Мои родители нисколько не пытались охладить мою страсть к быкам, даже наоборот. Отец работал муниципальным дворником, а мама нанималась помогать по хозяйству. Мы были бедны, но и Консепсьон, несмотря на то что ее отец держал крошечную лавчонку, жила не намного богаче. Впрочем, это не имело никакого значения, раз мы любили друг друга. Почти все мое время уходило на тренировки, но мне приходилось зарабатывать хоть несколько песет в день на пропитание. Я добывал их на Кордовском вокзале, перетаскивая багаж богатых иностранцев. Я умел определять их с первого взгляда. Я был худ, подвижен и улыбчив, знал это и умел пользоваться обаянием, особенно безотказно действовавшим на англичанок, которые, очевидно, видели во мне воплощенный тип андалузца и явно жалели, что я не разгуливаю с гитарой через плечо.
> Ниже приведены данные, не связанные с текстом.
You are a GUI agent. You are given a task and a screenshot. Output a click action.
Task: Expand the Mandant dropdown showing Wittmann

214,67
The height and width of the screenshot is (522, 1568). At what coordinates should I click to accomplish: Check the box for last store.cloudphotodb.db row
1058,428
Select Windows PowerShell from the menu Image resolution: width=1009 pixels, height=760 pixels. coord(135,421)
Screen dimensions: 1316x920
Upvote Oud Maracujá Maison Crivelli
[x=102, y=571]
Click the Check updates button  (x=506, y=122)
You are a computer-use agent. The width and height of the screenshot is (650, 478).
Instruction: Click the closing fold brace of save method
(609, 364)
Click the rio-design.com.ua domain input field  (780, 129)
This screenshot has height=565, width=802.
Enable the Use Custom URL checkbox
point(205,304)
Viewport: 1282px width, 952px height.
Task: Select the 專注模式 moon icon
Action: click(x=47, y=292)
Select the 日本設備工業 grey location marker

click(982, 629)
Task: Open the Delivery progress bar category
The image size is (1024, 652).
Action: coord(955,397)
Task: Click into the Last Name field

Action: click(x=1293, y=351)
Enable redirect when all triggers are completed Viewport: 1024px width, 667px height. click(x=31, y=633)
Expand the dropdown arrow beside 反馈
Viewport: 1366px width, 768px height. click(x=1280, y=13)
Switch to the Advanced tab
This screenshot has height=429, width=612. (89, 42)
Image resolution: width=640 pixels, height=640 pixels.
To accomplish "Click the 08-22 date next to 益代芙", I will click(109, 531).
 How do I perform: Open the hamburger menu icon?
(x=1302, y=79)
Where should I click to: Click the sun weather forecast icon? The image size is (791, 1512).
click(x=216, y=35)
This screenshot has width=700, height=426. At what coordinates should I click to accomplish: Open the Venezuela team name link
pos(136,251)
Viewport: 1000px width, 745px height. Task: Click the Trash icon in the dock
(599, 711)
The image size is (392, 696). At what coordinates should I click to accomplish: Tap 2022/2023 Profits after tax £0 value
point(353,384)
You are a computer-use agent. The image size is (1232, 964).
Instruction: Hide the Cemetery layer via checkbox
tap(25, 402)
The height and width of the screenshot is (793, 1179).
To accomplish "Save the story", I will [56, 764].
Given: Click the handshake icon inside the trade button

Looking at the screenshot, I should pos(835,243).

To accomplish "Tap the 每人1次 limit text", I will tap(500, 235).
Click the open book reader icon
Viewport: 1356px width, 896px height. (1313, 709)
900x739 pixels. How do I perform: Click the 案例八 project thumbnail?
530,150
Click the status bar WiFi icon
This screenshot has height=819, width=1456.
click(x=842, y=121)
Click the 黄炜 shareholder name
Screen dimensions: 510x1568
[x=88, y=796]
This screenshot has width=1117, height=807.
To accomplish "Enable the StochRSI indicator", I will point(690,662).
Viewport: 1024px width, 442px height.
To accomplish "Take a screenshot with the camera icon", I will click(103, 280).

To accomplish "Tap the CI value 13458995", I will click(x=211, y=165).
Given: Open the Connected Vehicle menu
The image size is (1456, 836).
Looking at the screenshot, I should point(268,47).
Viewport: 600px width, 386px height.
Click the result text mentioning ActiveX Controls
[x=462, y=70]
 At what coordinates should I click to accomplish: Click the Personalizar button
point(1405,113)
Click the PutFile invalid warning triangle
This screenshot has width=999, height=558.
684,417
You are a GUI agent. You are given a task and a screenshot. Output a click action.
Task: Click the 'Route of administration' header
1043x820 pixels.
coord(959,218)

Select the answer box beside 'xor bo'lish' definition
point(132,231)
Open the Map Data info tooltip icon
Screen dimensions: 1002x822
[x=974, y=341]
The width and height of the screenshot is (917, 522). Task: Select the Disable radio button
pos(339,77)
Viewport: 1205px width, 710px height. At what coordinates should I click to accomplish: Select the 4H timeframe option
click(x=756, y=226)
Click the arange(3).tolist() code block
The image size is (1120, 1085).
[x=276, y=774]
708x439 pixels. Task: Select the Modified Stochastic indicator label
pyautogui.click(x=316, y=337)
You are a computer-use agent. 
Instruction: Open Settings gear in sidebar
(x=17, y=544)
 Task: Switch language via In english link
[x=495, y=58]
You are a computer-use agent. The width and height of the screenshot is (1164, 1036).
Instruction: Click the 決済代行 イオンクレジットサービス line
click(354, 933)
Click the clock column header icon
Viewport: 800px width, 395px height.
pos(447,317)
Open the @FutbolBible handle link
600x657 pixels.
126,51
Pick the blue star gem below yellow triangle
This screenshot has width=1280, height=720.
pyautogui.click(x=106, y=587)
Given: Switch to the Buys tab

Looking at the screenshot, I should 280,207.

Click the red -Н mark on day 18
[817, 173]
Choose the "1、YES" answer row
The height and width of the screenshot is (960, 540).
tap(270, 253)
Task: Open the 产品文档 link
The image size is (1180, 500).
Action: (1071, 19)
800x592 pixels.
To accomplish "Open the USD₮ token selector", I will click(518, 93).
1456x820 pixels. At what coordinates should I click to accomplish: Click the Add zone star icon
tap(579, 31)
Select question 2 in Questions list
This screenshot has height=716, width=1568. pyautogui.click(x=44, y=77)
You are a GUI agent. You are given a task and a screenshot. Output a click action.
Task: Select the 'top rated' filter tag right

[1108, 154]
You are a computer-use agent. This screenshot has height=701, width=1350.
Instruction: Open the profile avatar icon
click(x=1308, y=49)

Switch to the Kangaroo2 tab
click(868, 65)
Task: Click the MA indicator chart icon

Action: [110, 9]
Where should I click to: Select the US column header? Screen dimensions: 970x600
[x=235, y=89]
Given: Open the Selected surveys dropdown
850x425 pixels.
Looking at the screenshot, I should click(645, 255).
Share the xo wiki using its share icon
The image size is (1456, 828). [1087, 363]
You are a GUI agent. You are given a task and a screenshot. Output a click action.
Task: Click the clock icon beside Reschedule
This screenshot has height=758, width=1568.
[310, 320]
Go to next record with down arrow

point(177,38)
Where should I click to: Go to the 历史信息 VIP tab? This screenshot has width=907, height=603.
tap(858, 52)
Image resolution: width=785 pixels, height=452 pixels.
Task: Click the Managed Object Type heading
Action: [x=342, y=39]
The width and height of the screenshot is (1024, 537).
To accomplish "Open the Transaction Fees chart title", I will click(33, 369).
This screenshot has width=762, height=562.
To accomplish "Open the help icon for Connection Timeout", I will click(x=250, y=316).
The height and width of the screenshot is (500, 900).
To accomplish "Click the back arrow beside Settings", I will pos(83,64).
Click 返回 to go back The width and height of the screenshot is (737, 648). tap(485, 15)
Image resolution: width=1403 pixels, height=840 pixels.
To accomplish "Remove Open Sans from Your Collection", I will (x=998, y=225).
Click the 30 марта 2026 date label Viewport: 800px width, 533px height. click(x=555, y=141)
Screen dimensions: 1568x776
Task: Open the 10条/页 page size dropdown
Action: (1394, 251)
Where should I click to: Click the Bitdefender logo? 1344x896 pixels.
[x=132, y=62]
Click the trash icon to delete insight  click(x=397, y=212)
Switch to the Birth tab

Среди англичанок попадались не только старые девы, некоторые были даже чертовски хороши собой, но я любил лишь свою Консепсьон и считал ее красивее всех на свете.
Так протекли чудесные годы. Я превратился в статного парня, а Консепьсон могла бы вскружить голову любому мужчине в Триане, но все знали, что она моя невеста, и никто не позволял себе ни малейших поползновений.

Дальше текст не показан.